E a Virgem Pascal, mesmo não tendo a sua visão do Ressuscitado relatada por evangelista algum, permanece como a Rainha da Paz, porque, ainda que o seu Filho glorioso não lhe tivesse aparecido, a sua fé já tinha a Sua vitória sobre o pecado e a morte por certa. E quando do medo dos Apóstolos no Cenáculo, lá estava a Mestra da paz e da oração a ensinar-lhes a não ter medo, a abrir os seus corações para o acolhimento da grande promessa de Cristo e do Pai para aquele momento de Pentecostes: o Espírito Santo, que lhes concederia a coragem e a placidez de anunciarem o nome de Jesus, inclusive de, impavidamente, sofrerem perseguições, dificuldades e martírios.


No final da trajetória de sua vida sobre este mundo, Maria foi assunta à paz celeste de corpo e alma, incorrupta, para receber a coroa de glória por recompensa. Proclamada bendita por toda a Igreja, sempre por causa dos méritos de Jesus, chamamo-la e reconhecemo-la em sua litania como Rainha da Paz. Esta é a última saudação que lhe dispensamos quando da récita daquela mui expressiva oração. Por que, quando rezamos a ladainha lauretânea, deixamos por derradeiro tal adjetivo de Maria? Porque ele arremata, de uma só vez, como num compêndio, toda a atitude interior da vida de Nossa Senhora, que sempre meditava a sua existência à luz de Cristo, sua e nossa Paz, ainda quando, de maneira vã, a dor queria perturbá-la.
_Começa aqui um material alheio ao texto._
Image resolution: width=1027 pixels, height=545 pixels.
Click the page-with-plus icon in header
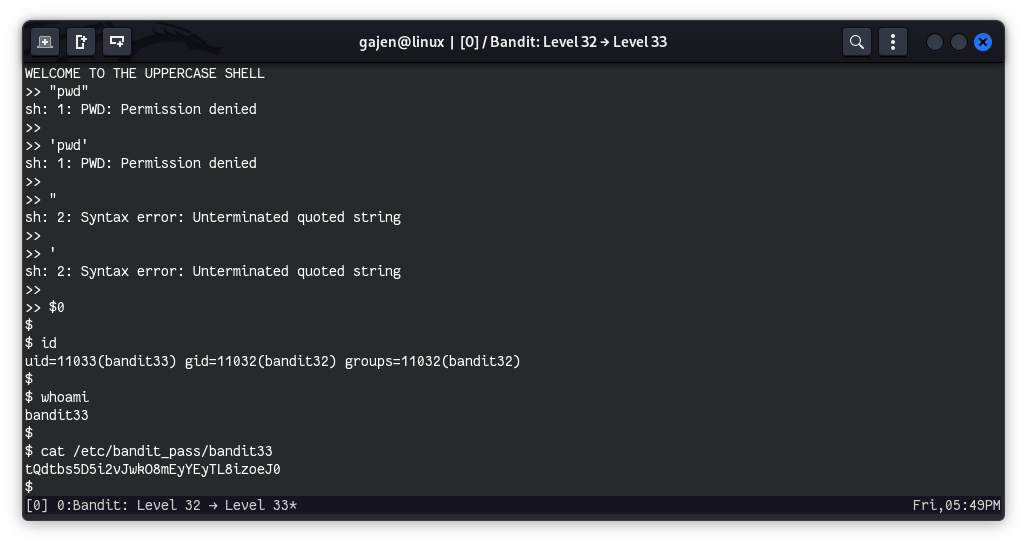point(81,42)
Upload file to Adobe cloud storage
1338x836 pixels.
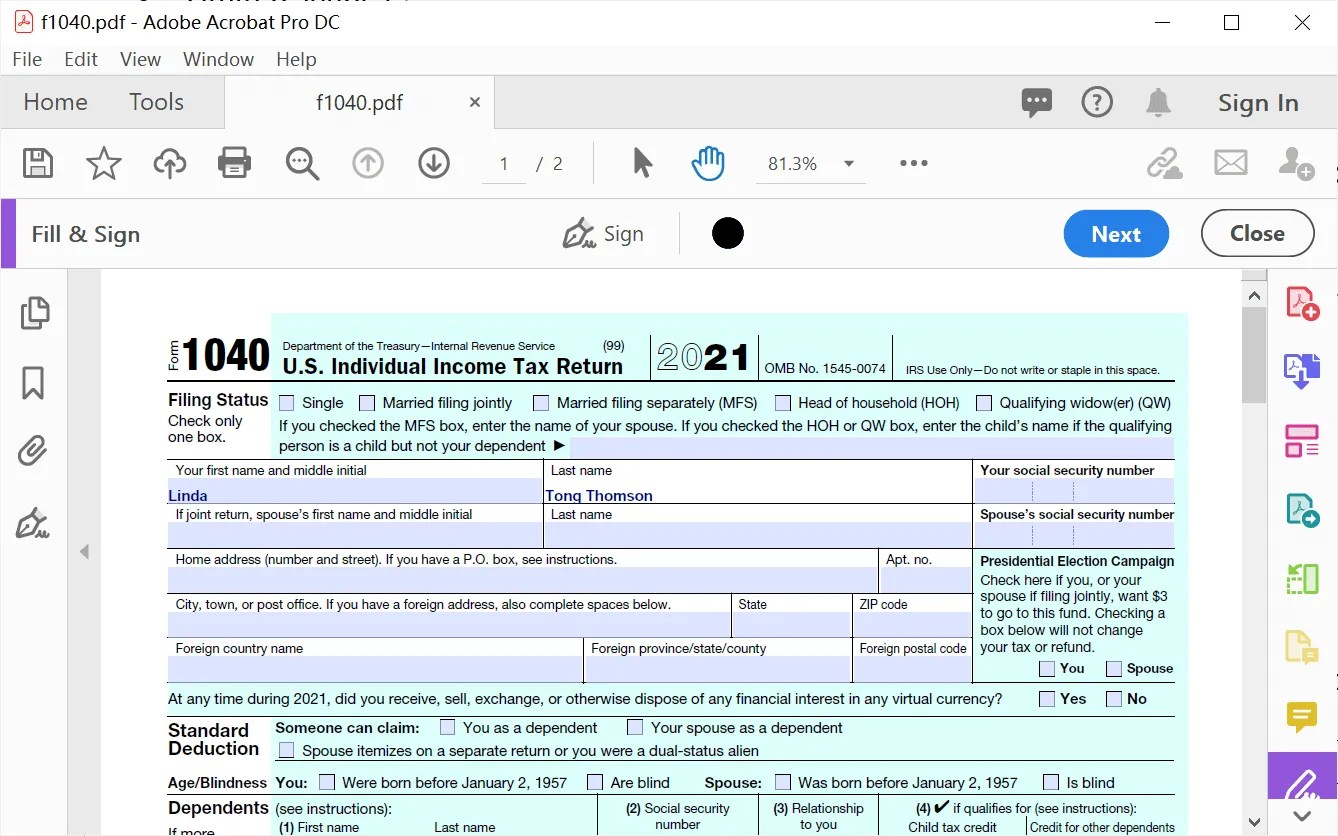click(169, 163)
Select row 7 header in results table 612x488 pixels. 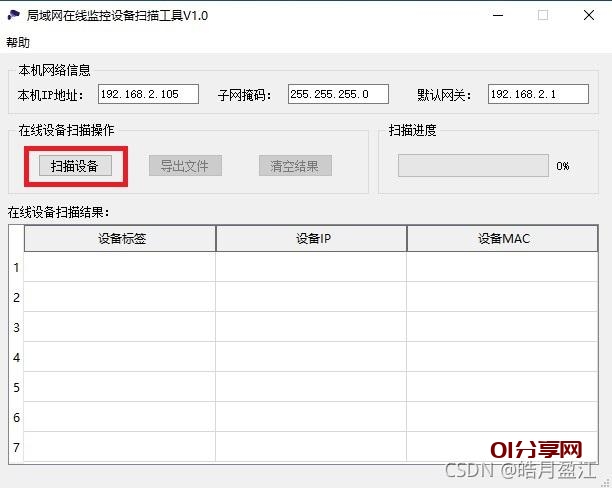point(16,447)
No limiar deste Ano Novo, encontremos a nossa Paz acomodada no trono dos braços de Maria Santíssima. E, deixando-nos iluminar pela fé e pela meditação dos fatos de nossa vida no abandono em Deus, não nos turbe tribulação alguma, pois os nossos dias, estando nas mãos de Deus, estarão em boníssimos e sapientíssimos cuidados. Basta que aprendamos da Virgem, Rainha da Paz, e a imitemos.


Padre Everson Fontes Fonseca, pároco da paróquia Sagrado Coração de Jesus (Grageru)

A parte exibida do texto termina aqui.